Narcos

| viernes, 30 de octubre de 2015 | 11:45

“Yo no soy un hombre rico, soy un pobre con dinero“, dice Pablo Emilio Escobar Gabiria en los capítulos iniciales de la serie Narcos. Con una irónica voz en “off” a lo “Uno de los nuestros”, y una acción en la que mezclan sabiamente imágenes de archivo con la ficción justa para dramatizar unos hechos ferozmente reales, la productora Netflix ha logrado un producto eficaz y muy incómodo. La oriflama, ese estandarte que se izaba para advertir al enemigo de que no se iban a hacer prisioneros, es levantando por Escobar desde el momento en que se da cuenta de que sus mejores clientes van a ser también sus peores enemigos: los gringos. Pero, como decía aquel oficial en Apocalypse now, en esta guerra todo se mezcla como las cerezas, el comunismo, la razón de estado, la lucha antidroga, la guerrilla, el dinero de la coca, la corrupción política… Y al fondo, transmutado por la meritoria actuación del brasileño Wagner Moura, se cuenta la historia de un rey shakesperiano, Pablo Escobar, brillante y siniestro, preocupado por los pobres pero capaz de hacer volar un avión con cien personas dentro, amoroso padre de familia pero con amante fija, traficante de drogas que quiere ser presidente de Colombia; un personaje ambiguo, contradictorio, enigmático, que contagia al país y sus instituciones con su misma turbiedad e imprecisión: tanto el ejército, como la policía y la DEA desatan una guerra sucia que aparta la ética con tal de ser capaces de cazar a los narcos y sus sicarios.
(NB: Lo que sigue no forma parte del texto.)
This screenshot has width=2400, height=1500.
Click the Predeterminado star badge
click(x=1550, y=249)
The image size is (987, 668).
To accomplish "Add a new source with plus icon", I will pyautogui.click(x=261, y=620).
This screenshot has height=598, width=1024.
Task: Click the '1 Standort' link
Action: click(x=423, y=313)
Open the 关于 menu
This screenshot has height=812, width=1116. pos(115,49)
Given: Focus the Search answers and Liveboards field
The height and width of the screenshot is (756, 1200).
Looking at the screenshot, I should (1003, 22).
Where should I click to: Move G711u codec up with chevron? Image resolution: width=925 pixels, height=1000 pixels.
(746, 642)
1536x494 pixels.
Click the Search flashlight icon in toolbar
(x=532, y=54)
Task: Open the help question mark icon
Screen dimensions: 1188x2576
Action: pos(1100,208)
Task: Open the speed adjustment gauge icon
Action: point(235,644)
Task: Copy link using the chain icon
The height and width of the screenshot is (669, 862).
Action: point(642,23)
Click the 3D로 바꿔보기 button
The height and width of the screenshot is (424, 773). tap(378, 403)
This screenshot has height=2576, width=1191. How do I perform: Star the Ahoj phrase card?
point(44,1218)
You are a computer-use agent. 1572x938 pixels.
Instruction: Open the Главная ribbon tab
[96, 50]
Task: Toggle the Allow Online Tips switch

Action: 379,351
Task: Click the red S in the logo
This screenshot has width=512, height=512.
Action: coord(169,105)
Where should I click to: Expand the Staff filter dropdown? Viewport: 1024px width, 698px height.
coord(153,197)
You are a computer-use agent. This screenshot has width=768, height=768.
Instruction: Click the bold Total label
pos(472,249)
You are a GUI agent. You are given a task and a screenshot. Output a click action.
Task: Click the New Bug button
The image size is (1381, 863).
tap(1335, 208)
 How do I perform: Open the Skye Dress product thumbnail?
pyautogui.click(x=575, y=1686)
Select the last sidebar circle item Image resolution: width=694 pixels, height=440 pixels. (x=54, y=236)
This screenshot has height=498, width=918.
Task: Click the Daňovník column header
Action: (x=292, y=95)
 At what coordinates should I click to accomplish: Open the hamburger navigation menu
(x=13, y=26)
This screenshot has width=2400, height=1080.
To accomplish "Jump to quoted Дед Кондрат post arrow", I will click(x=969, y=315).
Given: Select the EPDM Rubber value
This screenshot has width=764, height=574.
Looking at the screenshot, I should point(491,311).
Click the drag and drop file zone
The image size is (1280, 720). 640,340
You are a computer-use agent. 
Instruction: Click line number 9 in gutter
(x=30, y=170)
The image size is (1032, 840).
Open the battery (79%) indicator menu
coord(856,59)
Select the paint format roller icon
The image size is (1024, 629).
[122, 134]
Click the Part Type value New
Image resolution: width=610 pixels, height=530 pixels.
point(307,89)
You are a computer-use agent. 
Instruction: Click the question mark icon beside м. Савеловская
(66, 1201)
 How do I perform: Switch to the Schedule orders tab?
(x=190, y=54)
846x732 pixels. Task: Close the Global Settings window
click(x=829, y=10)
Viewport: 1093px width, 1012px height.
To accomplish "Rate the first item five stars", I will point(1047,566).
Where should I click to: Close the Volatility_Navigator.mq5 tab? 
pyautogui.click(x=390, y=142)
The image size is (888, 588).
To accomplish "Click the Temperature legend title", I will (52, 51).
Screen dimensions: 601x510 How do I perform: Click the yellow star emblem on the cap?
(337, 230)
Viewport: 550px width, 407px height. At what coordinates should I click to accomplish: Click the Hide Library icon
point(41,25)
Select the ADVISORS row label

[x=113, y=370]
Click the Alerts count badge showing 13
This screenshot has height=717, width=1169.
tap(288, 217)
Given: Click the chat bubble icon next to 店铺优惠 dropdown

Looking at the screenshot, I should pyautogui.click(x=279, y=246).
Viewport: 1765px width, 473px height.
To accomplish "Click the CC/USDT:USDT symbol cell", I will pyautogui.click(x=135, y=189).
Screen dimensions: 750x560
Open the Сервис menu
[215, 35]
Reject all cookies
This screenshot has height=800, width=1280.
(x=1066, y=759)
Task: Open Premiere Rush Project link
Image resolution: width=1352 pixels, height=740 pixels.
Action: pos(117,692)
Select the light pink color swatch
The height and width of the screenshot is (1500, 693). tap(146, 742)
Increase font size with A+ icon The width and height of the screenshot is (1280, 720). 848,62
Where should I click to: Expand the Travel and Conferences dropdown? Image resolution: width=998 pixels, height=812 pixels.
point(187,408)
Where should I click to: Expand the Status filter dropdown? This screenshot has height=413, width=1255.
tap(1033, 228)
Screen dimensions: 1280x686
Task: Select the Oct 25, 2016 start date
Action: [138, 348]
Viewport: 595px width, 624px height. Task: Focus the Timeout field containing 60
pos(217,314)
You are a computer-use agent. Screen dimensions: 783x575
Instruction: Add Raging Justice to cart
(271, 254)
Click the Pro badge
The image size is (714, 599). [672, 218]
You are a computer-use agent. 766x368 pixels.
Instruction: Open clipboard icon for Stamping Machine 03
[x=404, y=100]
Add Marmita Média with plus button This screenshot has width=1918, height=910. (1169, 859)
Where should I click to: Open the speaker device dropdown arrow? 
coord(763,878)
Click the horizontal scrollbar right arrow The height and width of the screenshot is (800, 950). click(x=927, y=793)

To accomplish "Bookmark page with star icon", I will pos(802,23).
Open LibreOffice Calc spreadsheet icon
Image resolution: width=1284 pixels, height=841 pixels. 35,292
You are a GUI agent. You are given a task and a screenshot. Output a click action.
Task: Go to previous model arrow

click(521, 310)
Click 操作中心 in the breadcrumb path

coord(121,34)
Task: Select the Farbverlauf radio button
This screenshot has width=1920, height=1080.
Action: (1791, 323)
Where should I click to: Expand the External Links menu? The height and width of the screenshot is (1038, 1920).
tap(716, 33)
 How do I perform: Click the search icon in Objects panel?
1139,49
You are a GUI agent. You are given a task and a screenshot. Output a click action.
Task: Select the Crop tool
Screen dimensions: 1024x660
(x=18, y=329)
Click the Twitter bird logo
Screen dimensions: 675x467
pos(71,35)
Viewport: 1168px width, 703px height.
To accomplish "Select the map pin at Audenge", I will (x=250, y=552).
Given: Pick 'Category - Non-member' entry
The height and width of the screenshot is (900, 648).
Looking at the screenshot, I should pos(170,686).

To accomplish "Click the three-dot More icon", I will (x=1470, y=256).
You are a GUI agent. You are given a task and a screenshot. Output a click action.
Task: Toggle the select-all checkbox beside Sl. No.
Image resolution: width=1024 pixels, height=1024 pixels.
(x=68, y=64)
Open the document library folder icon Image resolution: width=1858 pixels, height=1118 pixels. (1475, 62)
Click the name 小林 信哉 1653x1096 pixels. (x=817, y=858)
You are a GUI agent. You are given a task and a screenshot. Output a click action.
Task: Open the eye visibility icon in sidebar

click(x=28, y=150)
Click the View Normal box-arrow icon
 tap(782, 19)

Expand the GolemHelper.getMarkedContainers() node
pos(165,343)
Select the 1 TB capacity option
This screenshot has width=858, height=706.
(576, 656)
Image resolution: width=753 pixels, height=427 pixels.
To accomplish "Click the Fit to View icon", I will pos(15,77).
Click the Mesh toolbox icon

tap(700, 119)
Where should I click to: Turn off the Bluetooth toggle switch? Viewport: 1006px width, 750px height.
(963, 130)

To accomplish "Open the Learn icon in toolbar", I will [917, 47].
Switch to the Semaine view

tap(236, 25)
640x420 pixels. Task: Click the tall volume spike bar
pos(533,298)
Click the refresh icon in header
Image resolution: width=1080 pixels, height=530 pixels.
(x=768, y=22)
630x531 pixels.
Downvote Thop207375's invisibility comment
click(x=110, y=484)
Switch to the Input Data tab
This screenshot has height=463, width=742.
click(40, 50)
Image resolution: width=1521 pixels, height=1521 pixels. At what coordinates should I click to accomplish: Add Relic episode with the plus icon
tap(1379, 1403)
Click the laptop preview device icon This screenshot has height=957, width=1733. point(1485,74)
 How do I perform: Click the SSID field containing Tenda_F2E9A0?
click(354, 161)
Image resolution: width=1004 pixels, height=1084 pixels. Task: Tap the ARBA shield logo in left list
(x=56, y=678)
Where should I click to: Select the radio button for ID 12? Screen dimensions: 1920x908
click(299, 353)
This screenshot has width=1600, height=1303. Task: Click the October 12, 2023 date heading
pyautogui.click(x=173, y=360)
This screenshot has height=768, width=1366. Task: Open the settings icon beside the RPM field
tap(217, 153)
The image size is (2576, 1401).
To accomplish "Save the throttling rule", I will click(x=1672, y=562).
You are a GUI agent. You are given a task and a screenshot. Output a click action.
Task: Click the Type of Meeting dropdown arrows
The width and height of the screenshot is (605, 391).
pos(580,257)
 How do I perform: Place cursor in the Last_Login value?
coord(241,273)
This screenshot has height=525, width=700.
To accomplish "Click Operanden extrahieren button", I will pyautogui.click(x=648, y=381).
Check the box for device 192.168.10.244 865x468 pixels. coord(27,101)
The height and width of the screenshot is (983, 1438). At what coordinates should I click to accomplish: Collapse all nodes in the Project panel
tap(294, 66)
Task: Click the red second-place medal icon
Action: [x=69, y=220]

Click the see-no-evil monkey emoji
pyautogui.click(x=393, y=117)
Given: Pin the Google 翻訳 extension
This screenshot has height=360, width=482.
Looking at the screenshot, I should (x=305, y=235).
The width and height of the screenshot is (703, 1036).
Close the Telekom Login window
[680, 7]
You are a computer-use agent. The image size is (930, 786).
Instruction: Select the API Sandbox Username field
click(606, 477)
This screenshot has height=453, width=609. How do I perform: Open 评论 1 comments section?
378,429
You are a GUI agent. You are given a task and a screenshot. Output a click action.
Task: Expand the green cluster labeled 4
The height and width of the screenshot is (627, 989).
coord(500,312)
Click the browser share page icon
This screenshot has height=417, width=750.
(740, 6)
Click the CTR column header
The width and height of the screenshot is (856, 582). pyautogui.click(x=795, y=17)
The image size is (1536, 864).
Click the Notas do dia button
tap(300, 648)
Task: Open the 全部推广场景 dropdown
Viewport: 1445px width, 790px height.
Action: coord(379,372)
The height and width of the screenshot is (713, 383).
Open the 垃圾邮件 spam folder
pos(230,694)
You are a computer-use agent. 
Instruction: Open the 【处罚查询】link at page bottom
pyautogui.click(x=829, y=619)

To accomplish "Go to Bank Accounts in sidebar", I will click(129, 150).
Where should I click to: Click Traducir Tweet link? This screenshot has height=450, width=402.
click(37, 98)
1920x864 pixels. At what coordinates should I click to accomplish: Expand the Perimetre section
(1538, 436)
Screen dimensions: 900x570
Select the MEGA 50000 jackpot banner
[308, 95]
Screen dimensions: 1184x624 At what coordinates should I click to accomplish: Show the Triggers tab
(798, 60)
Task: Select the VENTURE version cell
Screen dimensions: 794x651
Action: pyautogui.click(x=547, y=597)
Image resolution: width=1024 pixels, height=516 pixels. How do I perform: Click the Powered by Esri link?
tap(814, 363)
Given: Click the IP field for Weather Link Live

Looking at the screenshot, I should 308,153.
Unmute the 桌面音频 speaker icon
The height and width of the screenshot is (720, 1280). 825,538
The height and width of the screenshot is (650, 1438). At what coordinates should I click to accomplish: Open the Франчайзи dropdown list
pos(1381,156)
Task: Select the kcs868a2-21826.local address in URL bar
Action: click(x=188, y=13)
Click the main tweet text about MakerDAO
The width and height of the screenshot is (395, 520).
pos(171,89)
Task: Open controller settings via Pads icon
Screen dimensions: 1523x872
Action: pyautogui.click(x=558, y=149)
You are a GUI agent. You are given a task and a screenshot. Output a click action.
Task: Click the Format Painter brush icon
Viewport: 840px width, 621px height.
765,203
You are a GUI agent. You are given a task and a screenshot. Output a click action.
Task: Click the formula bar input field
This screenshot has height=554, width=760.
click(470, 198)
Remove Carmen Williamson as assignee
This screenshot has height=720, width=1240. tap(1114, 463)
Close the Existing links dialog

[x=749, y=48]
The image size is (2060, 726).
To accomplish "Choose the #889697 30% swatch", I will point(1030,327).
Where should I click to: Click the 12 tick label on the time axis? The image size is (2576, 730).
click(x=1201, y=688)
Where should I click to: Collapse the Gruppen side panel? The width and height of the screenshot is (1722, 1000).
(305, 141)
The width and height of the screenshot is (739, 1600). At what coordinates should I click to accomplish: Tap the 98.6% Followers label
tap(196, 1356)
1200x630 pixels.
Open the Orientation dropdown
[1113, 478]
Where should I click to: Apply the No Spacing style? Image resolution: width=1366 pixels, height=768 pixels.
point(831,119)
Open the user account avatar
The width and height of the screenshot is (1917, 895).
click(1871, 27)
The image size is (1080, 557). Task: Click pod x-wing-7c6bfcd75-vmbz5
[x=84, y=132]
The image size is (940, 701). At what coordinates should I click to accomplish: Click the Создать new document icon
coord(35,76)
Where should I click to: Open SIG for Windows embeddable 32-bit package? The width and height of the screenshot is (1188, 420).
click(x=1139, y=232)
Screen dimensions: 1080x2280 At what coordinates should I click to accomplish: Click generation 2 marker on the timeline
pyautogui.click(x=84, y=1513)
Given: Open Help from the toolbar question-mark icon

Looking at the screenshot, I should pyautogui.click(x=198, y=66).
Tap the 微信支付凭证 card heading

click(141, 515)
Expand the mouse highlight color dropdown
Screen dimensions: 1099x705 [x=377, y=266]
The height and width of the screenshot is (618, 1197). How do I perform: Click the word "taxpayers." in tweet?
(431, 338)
La serie tiene un riesgo añadido, es bilingüe con subtítulos, cosa que habla a favor de Netflix, además de disfrutar de una buena ambientación y de saber impregnar de ese mentado realismo mágico colombiano a una acción estrictamente mafiosa y criminal -impagable ese momento El Padrino versión Medellín: No me irrespete, huevón”-. Escobar, un “paisa” que importaba todo tipo de animales para dejarlos correr por su hacienda Nápoles, que reinventó el negocio del droga, que ponía precio a la cabeza de jueces y policías, que construía campos de fútbol para los chiquillos… Recuerdo al respecto un párrafo de Archipiélago Gulag de Alexander Solzhenitsin que afirmaba que, en Shakespeare, la imaginación de los malvados no pasaba de una docena de cadáveres porque no tenían ideología. Escobar tampoco parecía tenerla, lo que no fue óbice para que anegara un país entero en sangre. Un contrasentido más.